Why is the Pajé Santxiê Tapuya Sanctuary Not Moving? Escape routes: indigenous people and candangos in the Altiplano of Brasília (1957 – 2024).
Candango indigenous people; Brasilia; Sanctuary of the Shamans; State; Earth; Traditionally busy.
With the national call made by President Juscelino Kubitschek for workers from the interior of the country to build the new capital, Brasília, in 1957, Tapuya indigenous Candangos from Pernambuco also joined in and began to occupy a cerrado area in part of the old Bananal Farm to the manifestation of their cults, prayers, traditional spiritualities away from the visibility of construction sites - the site from which the indigenous community of the Santuário dos Pajés was formed, led by the Pajé Santxiê Tapuya.
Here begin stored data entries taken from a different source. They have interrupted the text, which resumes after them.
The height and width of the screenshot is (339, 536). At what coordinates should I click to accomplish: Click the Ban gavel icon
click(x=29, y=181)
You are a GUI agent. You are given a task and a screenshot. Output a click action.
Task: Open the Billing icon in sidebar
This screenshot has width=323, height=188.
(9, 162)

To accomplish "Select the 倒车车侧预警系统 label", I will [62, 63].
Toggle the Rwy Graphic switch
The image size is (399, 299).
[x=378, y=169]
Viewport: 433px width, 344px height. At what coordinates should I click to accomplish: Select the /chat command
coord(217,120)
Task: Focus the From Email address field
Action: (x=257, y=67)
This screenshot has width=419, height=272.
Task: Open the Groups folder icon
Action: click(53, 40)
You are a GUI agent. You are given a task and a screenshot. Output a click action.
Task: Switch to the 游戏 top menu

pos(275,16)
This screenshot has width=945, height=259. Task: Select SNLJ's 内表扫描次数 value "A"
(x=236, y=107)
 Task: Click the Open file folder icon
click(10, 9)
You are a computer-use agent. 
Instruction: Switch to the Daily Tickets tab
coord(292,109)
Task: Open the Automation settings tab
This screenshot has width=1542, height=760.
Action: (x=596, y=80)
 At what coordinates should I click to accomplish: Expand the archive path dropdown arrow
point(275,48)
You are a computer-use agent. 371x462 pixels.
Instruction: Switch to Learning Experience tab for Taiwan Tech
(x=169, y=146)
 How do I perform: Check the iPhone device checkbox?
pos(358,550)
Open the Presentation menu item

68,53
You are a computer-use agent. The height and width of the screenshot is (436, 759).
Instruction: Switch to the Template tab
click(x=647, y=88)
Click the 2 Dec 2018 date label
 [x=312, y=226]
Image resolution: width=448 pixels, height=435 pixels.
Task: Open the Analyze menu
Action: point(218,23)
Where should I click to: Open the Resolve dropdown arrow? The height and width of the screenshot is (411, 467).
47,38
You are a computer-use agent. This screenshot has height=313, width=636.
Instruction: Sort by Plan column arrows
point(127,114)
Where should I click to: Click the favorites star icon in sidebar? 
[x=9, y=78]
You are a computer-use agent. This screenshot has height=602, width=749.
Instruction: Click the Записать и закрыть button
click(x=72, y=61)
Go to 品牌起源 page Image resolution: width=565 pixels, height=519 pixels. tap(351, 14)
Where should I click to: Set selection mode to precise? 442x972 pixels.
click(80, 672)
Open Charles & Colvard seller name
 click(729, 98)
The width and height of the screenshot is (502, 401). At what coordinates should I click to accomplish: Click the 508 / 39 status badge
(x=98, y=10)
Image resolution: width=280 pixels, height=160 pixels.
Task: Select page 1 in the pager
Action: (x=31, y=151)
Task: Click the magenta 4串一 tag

Since this initial historical milestone, the indigenous community Santuário Pajé Santxiê has established itself in the current territory in the Northwest Sector, of the Plano Piloto de Brasília, known as Santuário dos Pajés, triggering a process of territorialization based on its traditional forms of use and occupation anchored in traditional, cosmological and spiritual knowledge. At the beginning of this century, with pressure and threats to remove the indigenous community from its territory to implement the urban expansion project, Setor Noroeste, the community launched a process of demand and struggle through the indigenous movement of the Santuário Sagrado dos Pajés (Santuário Sagrado dos Pajés) (The Shrine of the Shamans Doesn’t Move!). Today, indigenous territory has been recognized as traditionally occupied land in accordance with Article 231 of the Federal Constitution and has been in the demarcation phase by the Federal Court since September 2019, after a long and dramatic process of judicialization and interethnic conflicts within the scope. of State.